24 March 2016, The Tablet

The path to Creation


 

It has been a month of anniversaries. Exactly 400 years ago Galileo first got into hot water with the Church over the Copernican system. Starting with a hearing of the Holy Office on 23 February, the affair stretched across all of spring 1616 including Galileo’s meeting with Cardinal Bellarmine on 26 February, and the formal censure of Copernicus’ work issued on 5 March. Curiously, Galileo’s works were not mentioned at that time.

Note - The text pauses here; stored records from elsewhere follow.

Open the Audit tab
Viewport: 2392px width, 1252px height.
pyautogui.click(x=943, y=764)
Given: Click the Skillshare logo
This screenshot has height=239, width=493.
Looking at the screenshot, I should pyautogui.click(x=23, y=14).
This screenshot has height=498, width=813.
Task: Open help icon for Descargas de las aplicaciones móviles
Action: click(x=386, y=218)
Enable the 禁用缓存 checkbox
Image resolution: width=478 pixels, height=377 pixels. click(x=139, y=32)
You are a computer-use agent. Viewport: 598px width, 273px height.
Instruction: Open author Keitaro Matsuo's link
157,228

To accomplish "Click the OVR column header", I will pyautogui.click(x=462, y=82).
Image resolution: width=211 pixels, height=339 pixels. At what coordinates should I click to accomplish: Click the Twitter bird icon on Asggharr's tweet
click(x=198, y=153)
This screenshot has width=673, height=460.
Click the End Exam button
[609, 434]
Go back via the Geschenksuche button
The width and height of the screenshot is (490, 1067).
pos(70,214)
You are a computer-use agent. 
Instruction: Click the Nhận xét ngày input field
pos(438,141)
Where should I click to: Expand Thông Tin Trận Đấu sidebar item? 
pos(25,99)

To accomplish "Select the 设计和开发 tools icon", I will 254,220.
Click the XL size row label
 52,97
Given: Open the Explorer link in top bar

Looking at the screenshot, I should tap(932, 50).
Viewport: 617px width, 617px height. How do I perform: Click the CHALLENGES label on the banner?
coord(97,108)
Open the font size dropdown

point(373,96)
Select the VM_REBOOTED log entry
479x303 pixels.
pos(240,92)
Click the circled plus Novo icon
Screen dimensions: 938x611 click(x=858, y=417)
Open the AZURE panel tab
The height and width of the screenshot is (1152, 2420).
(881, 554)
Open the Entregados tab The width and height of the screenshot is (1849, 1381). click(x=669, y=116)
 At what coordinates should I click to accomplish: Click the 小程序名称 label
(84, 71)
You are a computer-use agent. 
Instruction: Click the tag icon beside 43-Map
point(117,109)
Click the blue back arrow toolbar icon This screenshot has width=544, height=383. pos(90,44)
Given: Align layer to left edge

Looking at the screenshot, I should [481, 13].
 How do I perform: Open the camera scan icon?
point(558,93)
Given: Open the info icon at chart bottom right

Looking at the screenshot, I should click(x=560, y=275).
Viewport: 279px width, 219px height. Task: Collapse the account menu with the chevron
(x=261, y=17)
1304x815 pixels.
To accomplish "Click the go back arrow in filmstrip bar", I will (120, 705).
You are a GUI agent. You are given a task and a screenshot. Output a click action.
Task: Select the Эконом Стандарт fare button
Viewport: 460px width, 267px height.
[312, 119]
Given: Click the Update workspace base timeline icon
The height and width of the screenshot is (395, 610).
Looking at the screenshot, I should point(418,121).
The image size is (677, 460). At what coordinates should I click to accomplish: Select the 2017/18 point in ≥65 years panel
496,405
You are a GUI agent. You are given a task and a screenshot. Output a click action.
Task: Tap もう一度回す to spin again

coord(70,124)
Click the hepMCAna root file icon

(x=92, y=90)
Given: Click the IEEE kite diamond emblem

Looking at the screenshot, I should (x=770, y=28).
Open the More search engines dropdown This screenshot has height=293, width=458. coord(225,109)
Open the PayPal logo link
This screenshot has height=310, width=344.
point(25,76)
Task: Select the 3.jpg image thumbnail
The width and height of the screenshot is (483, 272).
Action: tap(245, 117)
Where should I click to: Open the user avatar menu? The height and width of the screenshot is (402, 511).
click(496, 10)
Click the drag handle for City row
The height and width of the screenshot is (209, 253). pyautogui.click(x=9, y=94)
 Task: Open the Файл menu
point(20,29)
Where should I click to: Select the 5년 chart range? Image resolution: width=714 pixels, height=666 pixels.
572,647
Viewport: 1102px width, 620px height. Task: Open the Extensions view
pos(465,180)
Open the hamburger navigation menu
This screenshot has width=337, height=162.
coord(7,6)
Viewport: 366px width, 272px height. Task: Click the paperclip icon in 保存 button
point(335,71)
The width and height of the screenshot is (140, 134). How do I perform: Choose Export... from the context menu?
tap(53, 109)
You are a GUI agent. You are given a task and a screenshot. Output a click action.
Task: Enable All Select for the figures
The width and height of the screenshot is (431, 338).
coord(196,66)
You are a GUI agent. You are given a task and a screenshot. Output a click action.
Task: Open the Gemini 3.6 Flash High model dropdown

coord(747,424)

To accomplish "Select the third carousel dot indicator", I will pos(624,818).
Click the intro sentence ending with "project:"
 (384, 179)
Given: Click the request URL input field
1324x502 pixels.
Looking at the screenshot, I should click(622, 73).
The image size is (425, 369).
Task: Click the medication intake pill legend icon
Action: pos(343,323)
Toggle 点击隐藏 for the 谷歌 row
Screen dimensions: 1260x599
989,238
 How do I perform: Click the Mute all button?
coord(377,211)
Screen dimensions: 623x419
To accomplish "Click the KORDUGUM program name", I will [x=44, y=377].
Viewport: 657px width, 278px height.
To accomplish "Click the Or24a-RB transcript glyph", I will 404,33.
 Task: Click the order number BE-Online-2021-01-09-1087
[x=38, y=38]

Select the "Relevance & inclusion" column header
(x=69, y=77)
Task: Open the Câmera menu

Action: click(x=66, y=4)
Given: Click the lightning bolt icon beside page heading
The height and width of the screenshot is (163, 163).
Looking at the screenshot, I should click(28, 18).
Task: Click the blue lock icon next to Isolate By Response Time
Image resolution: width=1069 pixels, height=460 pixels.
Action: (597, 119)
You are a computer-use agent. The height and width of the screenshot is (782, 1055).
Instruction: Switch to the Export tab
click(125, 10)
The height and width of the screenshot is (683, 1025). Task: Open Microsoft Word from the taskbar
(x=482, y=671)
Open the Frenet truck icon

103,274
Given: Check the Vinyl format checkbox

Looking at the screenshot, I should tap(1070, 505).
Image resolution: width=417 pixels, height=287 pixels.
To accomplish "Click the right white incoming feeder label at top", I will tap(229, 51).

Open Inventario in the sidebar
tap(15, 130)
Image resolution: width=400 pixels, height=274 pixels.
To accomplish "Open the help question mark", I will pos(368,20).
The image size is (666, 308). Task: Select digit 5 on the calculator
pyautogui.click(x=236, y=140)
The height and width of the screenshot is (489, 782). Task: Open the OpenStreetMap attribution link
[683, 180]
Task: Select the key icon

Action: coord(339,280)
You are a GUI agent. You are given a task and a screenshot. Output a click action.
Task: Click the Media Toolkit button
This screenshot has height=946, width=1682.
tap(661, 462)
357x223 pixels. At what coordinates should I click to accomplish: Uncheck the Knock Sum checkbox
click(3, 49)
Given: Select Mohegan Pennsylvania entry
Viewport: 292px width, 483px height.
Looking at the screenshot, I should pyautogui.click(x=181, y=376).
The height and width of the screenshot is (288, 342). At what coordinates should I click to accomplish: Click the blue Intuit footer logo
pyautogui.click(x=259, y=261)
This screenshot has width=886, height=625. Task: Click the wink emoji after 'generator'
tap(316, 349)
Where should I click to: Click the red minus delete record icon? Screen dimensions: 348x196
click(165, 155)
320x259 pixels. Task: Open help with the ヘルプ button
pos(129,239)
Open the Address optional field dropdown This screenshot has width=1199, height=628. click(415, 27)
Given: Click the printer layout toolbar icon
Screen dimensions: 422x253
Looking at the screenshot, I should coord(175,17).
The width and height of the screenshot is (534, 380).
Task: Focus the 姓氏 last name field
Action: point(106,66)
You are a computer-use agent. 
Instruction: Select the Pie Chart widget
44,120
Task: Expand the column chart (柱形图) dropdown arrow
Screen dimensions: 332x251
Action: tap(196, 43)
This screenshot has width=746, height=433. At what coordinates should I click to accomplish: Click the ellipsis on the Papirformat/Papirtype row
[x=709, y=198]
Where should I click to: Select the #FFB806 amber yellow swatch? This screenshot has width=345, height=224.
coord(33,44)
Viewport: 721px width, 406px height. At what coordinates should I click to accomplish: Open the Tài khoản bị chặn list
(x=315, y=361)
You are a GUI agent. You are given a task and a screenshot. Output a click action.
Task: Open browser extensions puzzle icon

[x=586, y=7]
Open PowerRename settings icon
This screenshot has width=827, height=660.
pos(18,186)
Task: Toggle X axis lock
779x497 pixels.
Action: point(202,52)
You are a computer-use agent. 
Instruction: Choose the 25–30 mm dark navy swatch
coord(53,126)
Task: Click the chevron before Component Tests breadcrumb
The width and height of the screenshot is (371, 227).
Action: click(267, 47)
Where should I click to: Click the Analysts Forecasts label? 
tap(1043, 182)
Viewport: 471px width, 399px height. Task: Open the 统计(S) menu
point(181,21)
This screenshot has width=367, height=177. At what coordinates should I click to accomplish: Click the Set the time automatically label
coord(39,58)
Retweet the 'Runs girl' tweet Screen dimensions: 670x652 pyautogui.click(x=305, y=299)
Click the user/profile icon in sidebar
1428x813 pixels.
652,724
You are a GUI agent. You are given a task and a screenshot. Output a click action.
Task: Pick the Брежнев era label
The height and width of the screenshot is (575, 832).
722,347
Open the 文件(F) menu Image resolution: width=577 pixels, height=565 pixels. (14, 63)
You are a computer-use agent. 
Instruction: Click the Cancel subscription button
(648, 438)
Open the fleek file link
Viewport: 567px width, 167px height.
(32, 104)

By the end of the nineteenth century, of course, the Church view on astronomy had changed. Pope Leo XIII in his encyclical Aeterni Patris (1879) essentially endorsed Galileo’s view on science and religion. And on 14 March 1891, 125 years ago, Pope Leo promulgated a “Motu Proprio” that established the modern Vatican Observatory. Two months later, his encyclical Rerum Novarum would mark a new beginning of the Church’s engagement with the modern world.

Finally, just 30 years ago this month, on 15 March 1986, the Vatican Secretariat of State informed the Vatican Observatory that Pope John Paul II had given his blessing to build the Vatican Advanced Technology Telescope. Since then, that telescope on a remote Arizona mountaintop has been our mainstay for astronomical observations.